(PROVIDED DATA)

★ ★ ★

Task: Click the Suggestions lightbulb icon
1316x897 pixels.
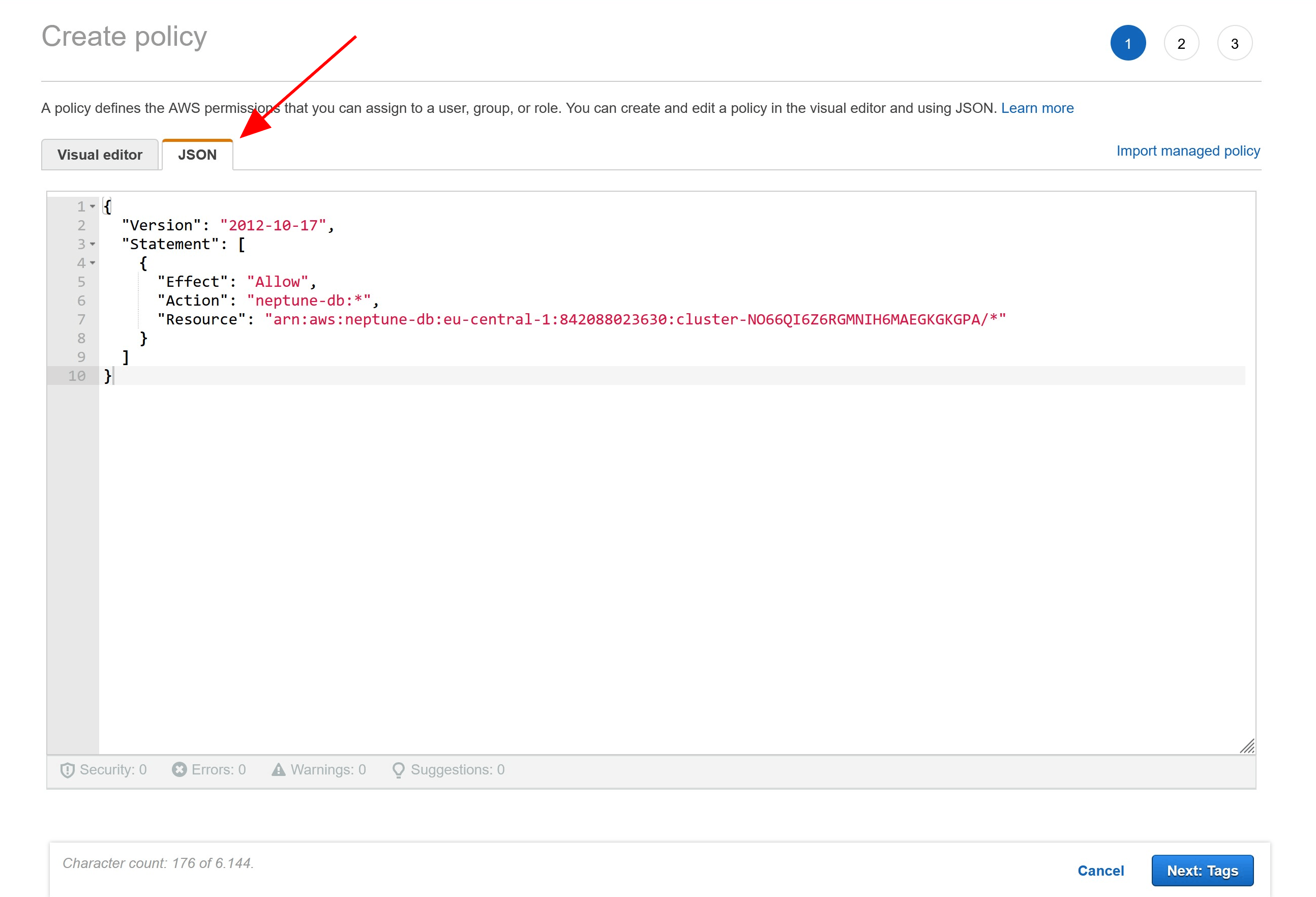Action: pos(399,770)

★ ★ ★

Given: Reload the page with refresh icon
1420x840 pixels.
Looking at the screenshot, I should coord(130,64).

★ ★ ★

(WHAT IS EXPECTED)
Given the word "icon", show every line of the records that contains it.

(RESPONSE TO THIS EXERCISE)
Task: Click the Suggestions lightbulb icon
Given: Reload the page with refresh icon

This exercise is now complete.